In late 1895, the Architectural League of New York proposed erecting a gateway to honor Richard Morris Hunt, reusing many components of his 1860s proposal for the plaza. The gateway would have contained two equestrian statues and four sculptures, but it was canceled due to public opposition and high costs. Simultaneously, there was a proposal to build the Soldiers' and Sailors' Monument in the Fifth Avenue Plaza; the Fine Arts Federation opposed the plan, saying the monument would be overshadowed by nearby buildings. The commissioners of the Soldiers' and Sailors' Monument hired Stoughton & Stoughton to design the monument in November 1897, but the National Sculpture Society refused to allow the monument to be erected in the Fifth Avenue Plaza. The city's Municipal Art Commission voted in December 1897 to ban the monument from being constructed in the Fifth Avenue Plaza, and the monument was subsequently moved to Riverside Park, where it was completed in 1903.

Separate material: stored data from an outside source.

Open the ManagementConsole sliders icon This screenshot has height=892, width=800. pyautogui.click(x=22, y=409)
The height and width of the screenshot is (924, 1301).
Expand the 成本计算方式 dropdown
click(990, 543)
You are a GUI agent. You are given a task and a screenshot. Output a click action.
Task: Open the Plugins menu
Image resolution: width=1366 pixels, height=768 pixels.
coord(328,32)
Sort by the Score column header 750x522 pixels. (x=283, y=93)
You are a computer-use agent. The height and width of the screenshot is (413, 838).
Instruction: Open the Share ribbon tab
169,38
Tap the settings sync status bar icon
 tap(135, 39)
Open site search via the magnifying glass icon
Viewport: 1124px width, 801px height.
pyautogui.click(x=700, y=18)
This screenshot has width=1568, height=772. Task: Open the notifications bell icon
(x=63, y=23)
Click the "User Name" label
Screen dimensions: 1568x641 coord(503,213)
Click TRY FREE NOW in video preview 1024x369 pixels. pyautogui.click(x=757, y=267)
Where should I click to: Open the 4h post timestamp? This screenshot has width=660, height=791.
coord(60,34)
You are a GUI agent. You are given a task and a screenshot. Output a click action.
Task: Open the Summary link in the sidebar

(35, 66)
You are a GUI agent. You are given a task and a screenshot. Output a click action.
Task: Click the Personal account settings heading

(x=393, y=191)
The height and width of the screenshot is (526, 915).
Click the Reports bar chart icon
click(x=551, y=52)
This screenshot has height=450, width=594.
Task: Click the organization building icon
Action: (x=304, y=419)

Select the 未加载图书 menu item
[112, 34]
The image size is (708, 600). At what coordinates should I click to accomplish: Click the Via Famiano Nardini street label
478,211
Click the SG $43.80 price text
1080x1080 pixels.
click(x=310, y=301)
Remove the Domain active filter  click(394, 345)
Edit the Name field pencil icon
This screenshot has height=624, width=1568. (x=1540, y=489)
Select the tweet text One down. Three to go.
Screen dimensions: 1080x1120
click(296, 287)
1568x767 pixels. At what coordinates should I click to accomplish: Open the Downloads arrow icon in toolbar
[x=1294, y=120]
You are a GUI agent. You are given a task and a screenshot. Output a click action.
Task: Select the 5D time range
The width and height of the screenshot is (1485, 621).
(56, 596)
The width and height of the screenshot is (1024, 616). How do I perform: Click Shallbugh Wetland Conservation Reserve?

Karl Bitter proposed redesigning the plaza in 1897 or 1898. By then, there was wider support for renovating the plaza, in part due to the rise of the City Beautiful movement. Bitter's plan called for the northern and southern halves of the plaza to be designed in a symmetrical manner, with balustrades, benches, statues, and fountains in either half. G. T. Taylor devised plans for a "fountain on a noble scale" in the southern half of the plaza, though city officials paid little notice to his proposal. The next year, there were proposals to construct a memorial arch in honor of George Dewey, who had been victorious in the 1898 Battle of Manila Bay. The architect Charles Follen McKim and sculptor Augustus Saint-Gaudens decided in 1902 to install an equestrian statue of U.S. Army general William Tecumseh Sherman in Central Park. McKim and Saint-Gaudens decided to install the sculpture in the Fifth Avenue Plaza after having contemplated several sites on the Upper West Side. The statue was dedicated in the northern half of the plaza on May 30, 1903, at the end of a Memorial Day parade. To make way for the statue, the city's Municipal Art Commission notified NYC Parks that two large trees at the plaza's northern end had to be felled.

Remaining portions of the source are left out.